Tony has an excellent eye for colour and texture contrast which can be seen everywhere you look, this is one of my particular favourites, a tunnel leading you to the rear of the garden made with Acacia fimbriata and Eleocarpus reticulatus. The garden has many intriguing pathways and hidden corners which feel as if they have been made for children, down the back there was a lovely sandpit area, and up top a super size trampoline.
This shot is purely because of the layered Banksias, they are all so thick, healthy and bushy, planted together to make a screening or hedge. There is a Banksia robur in the background, then Banksia spinulosa and Banksia ‘Giant Candles’ on the front left.
The feature beds are filled with grafted standards, many Grevilleas and bordered with low growing, flowering shrubs.

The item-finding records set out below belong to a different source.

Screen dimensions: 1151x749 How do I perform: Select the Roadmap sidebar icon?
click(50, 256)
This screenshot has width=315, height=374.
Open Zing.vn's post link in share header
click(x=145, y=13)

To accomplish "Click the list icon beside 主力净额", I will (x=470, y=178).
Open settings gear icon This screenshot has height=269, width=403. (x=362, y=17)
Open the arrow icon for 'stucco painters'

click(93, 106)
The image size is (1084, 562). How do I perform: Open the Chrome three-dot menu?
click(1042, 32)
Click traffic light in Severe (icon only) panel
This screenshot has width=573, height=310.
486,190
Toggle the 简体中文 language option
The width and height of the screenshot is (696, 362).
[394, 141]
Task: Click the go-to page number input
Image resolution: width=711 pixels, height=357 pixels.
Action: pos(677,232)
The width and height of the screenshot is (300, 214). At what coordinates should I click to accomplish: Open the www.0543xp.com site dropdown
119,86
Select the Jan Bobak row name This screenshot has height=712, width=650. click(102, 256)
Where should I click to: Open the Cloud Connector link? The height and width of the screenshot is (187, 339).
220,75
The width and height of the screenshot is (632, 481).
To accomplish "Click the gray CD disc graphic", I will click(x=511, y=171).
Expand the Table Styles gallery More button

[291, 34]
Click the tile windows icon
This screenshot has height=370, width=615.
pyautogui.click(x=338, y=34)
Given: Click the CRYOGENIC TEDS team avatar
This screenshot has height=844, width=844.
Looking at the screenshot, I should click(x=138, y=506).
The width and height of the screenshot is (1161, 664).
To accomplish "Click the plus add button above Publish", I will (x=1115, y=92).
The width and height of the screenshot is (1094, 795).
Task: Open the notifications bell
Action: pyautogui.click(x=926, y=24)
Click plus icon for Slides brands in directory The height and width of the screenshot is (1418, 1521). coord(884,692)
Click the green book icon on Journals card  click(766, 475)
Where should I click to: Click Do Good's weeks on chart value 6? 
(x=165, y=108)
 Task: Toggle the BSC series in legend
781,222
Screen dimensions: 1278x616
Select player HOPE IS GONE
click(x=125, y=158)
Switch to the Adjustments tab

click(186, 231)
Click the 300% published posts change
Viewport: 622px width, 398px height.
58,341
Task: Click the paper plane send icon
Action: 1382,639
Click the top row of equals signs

Here too you can see a wonderful examples of layering to set off the different colours and shapes of the shrubs. There is also a deceased Eucalypt in the background that plays a pivotal role in the garden by adding dramatic affect.
Here is a great combination of Xanthorrhoea with dried flower spikes and Eremophila glabra prostrate. On the right is a Grevillea rhyolitica standard and a stunning Grevillea petrophiloides (brilliant show off plant!) with the pink flower spikes. AND the garden bed is full of tree stumps and rock work, a feature in itself.
Last but not least I was VERY taken with this wattle, it is Acacia conferta and was growing and flowering so happily in a heavy shaded position underneath a large Eucalyptus. I would say the drainage might also have been not very crash hot but there it was filling such a difficult spot and still putting on a show.